++++ DATASET EXTRACT

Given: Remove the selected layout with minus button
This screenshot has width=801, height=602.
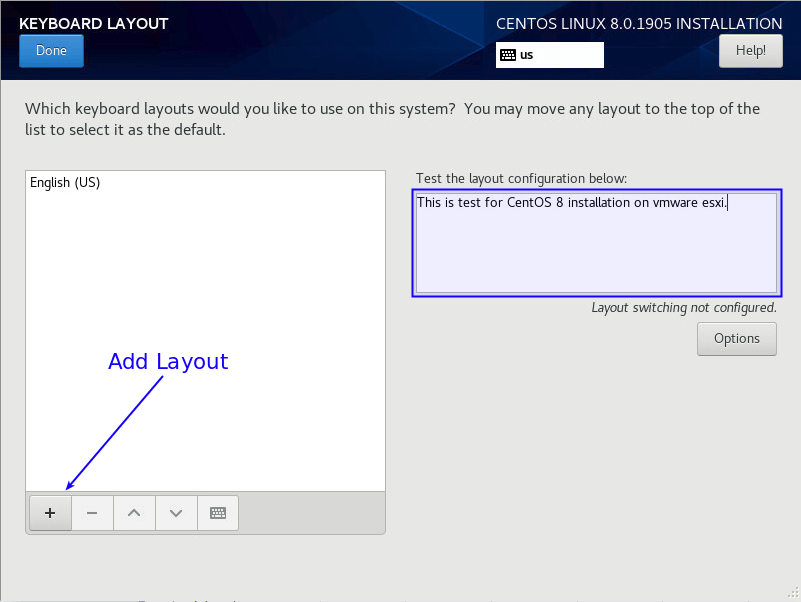Looking at the screenshot, I should (92, 513).
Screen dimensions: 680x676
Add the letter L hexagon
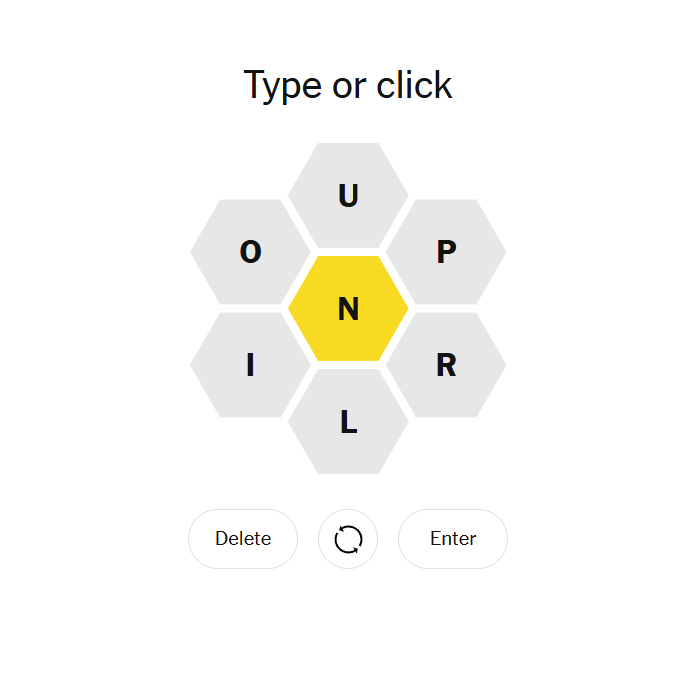[348, 422]
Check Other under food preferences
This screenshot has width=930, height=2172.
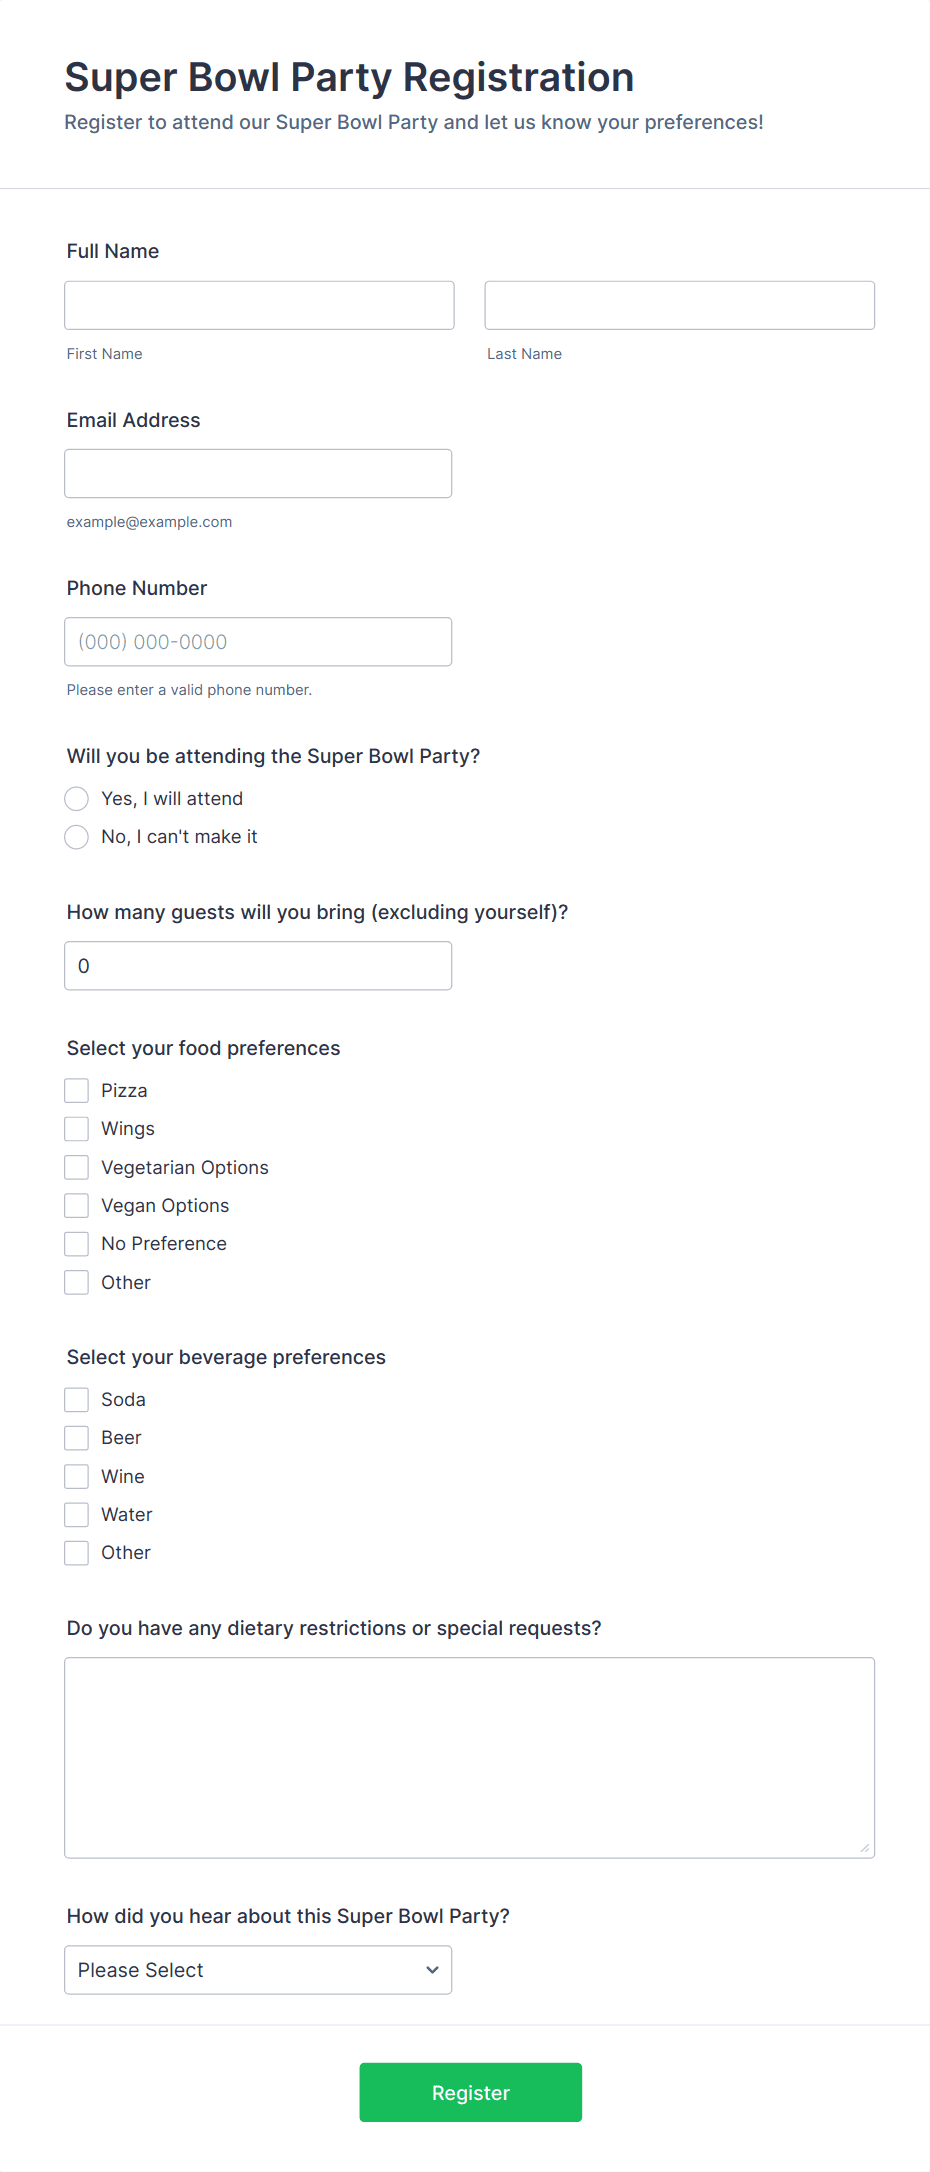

++++++++

REQUIREMENT: Copy out the whole listing exactly. Skip its pictures.

ANSWER SECTION:
Given: Remove the selected layout with minus button
This screenshot has width=801, height=602.
Looking at the screenshot, I should (92, 513).
Screen dimensions: 680x676
Add the letter L hexagon
[348, 422]
Check Other under food preferences
This screenshot has width=930, height=2172.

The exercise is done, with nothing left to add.